Wayne Stiles has never recovered from his travels in the Holy Land. Follow him on Twitter (@WayneStiles) or on his blog at www.waynestiles.com.

No Christian pilgrim who visits Jerusalem misses the Garden of Gethsemane. The small section tourists get to see represents only a portion from the large groves of olive trees that still grace the slopes.

The olive trees open to the public crouch behind the rock walls of the Church of All Nations. Beautifully manicured pathways accent about a dozen ancient trees. These grow behind black handrails to protect the branches from souvenir-snatching visitors.

Today, crowds shuffle through the tiny garden like cattle through the Fort Worth Stockyards. But on the early morning of April 3, AD 33, no Christian would have wanted to be there. In fact, the few who were there scattered like rabbits.

Tradition points to a place at the base of the Mount of Olives as the site where Jesus and his disciples often met. It lies directly in line where the ancient path descended the slope from Bethany.

The name Gethsemane means, “oil press,” and inside a small cave beside the garden archaeologists have uncovered an ancient press. The Byzantines believed this grotto represented the place where Jesus left eight of his disciples while he took three others to pray a short distance away. After asking the three to pray, Jesus walked about a “stone’s throw” further to pray alone (Luke 22:41).



The geography of these events is represented in what we see today. A short distance from the grotto sits the trees of Garden of Gethsemane where Jesus would have left the three. A stone’s throw from these trees stands the beautiful Church of All Nations, which covers the traditional place where Jesus prayed alone in the early morning of his arrest.

Three churches have stood over the site that the Christian community prior to Constantine authenticated by their veneration. The Byzantines constructed between AD 379 and 384what Egeria would refer to as an “elegant church.”

The Crusaders rebuilt the church and expanded it around 1170. Today’s Church of All Nations gets its name from the countries that contributed to its construction between 1919 and 1924. Its facade has a beautiful mosaic that depicts Jesus in prayer. Inside, beautiful paintings and a wrought-iron vine of thorns surround a 10-square-foot mass of limestone, called the “Rock of Agony,” the traditional spot where Jesus prayed.

Beside the church, about a dozen olives trees stand in a small garden, about 50 feet square, with colorful blooms planted to accent the trees and the gravel pathways that surround them.

BiblePlaces.com

Outside in the garden itself, the massive, gnarled trunks produce new shoots, although the trees themselves are ancient.
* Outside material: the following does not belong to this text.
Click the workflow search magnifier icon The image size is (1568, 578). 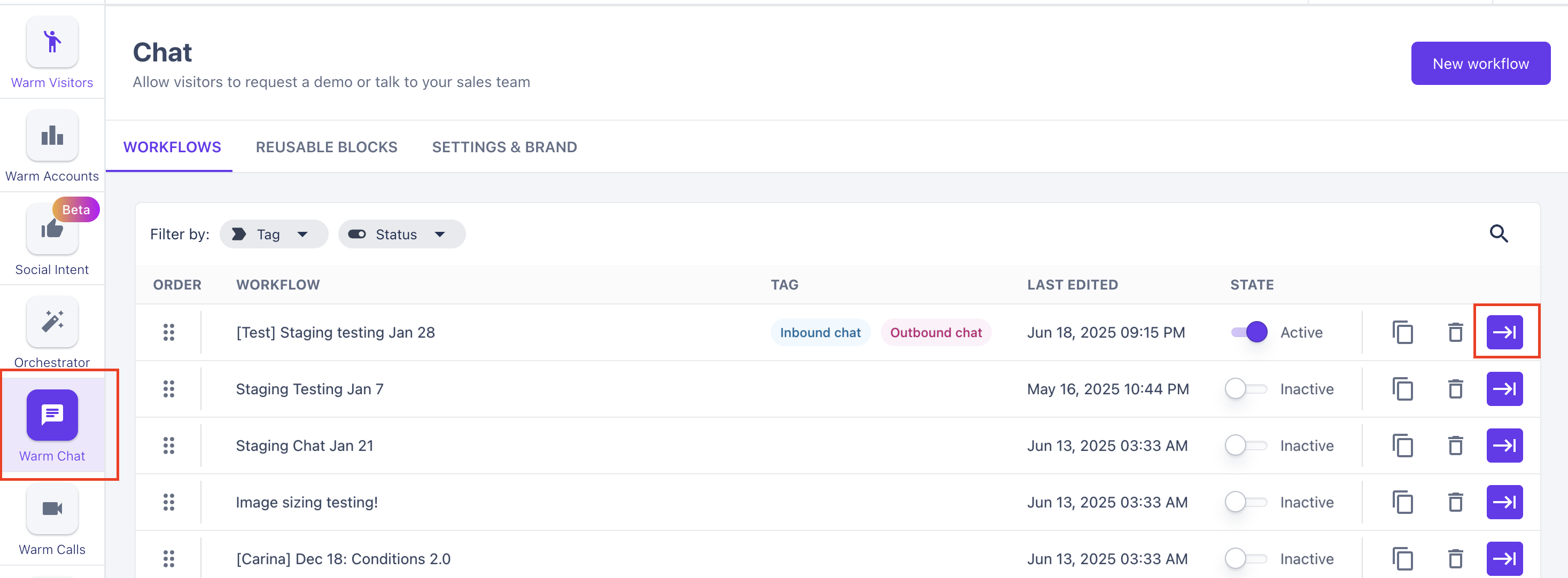click(1498, 233)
Olive trees have no rings, so it’s tough to determine their age. However, several olive trees in the Garden of Gethsemane date to about 900 years ago according to a recent three-year study by the National Research Council. The age of these trees coincide with the time the Crusaders came to Jerusalem. However, the roots of the modern trees go back much further—and may represent the offshoots of the trees from the first century.

It’s fairly certain that none of the trees standing today ever beheld Jesus in prayer that fateful night. When Titus’ legions needed wood for campfires and for their siege works against Jerusalem in AD 70, Gethsemane’s olive trees would likely have been the first to go. According to Josephus, the legions camped on the Mount of Olives (War 5:2.3). 
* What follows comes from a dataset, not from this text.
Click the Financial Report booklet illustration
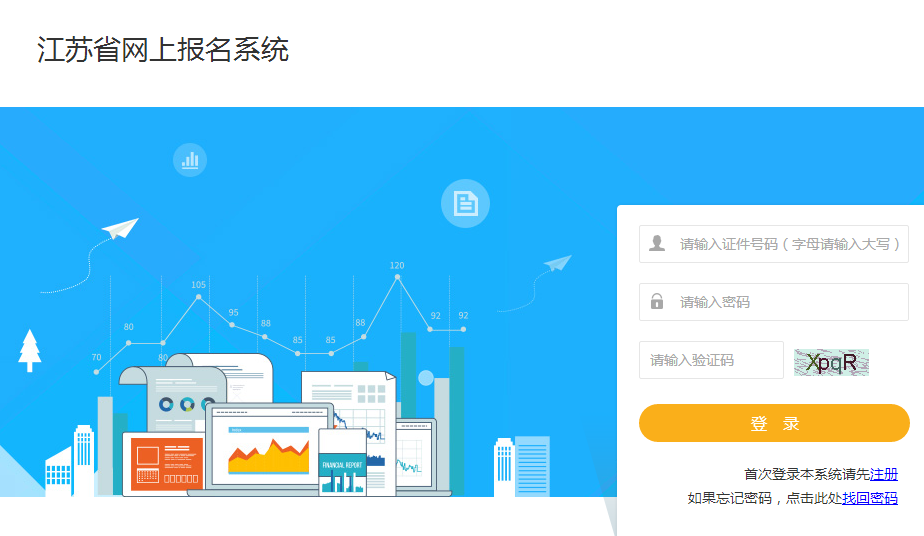Image resolution: width=924 pixels, height=536 pixels. click(342, 462)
The modest Garden of Gethsemane that visitors see is indeed beautiful. But a more authentic way to experience the garden lies across the street that descends from the Mount of Olives. After securing permission from the priests, one may enter a vast grove of olive trees much more accessible and touchable. Here a visitor can actually sit on the ground and enjoy an unhurried reading of the story from Matthew 26:30-56.

BiblePlaces.com

The last time I was in this part of the garden, I saw an American tourist wearing shorts, a ball cap, and a 35-mm camera. But this man looked different than a typical pilgrim. All alone, he wandered into a corner beside a massive olive tree. Unashamed, he stood there for minutes clinging to a gnarled trunk—and weeping.